__How to complete this task__:
Within the records below, find each line with the word "link" and copy it out.
[[ Source data open ]]
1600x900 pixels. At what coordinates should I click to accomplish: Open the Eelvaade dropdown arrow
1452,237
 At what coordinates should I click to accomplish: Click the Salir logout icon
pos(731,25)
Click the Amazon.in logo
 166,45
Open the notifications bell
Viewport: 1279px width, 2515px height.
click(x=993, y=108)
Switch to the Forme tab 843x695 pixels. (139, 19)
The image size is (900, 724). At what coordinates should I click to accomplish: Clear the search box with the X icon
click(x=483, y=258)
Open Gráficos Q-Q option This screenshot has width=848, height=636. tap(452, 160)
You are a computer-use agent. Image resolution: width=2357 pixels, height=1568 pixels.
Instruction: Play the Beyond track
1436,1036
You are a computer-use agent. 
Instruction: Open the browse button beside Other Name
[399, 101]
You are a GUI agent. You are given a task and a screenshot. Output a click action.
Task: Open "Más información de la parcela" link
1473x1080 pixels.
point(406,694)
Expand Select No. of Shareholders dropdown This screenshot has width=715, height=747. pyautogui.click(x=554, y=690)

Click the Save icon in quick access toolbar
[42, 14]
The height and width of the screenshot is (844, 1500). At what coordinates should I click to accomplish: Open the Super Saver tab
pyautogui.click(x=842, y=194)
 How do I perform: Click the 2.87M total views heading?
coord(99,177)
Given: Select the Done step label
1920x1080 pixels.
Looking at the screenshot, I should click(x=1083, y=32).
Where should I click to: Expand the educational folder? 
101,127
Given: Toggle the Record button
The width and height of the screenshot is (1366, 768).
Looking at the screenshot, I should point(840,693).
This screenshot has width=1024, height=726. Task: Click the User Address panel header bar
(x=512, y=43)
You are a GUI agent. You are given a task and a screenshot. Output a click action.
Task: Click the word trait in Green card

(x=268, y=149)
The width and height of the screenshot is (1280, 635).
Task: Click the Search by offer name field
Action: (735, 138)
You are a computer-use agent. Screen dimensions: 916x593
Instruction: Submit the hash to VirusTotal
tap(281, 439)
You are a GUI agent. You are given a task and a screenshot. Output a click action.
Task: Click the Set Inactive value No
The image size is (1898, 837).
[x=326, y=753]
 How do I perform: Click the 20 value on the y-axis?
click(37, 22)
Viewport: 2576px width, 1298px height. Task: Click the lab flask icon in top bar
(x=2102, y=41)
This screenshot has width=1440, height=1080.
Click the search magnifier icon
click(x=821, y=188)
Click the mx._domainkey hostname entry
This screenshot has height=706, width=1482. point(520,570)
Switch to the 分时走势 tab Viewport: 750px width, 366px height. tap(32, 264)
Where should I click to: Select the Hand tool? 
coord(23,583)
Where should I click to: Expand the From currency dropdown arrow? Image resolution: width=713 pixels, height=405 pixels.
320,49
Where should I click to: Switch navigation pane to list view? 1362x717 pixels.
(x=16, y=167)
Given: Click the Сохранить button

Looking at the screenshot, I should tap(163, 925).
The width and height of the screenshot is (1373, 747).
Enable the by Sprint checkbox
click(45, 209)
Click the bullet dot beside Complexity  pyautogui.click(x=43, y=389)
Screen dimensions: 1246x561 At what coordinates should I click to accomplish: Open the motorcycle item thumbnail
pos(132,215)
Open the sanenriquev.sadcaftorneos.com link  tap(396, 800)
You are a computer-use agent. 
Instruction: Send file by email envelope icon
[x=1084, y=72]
[[ Source data closed ]]
__Answer area__:
Task: Open "Más información de la parcela" link
Open the sanenriquev.sadcaftorneos.com link  tap(396, 800)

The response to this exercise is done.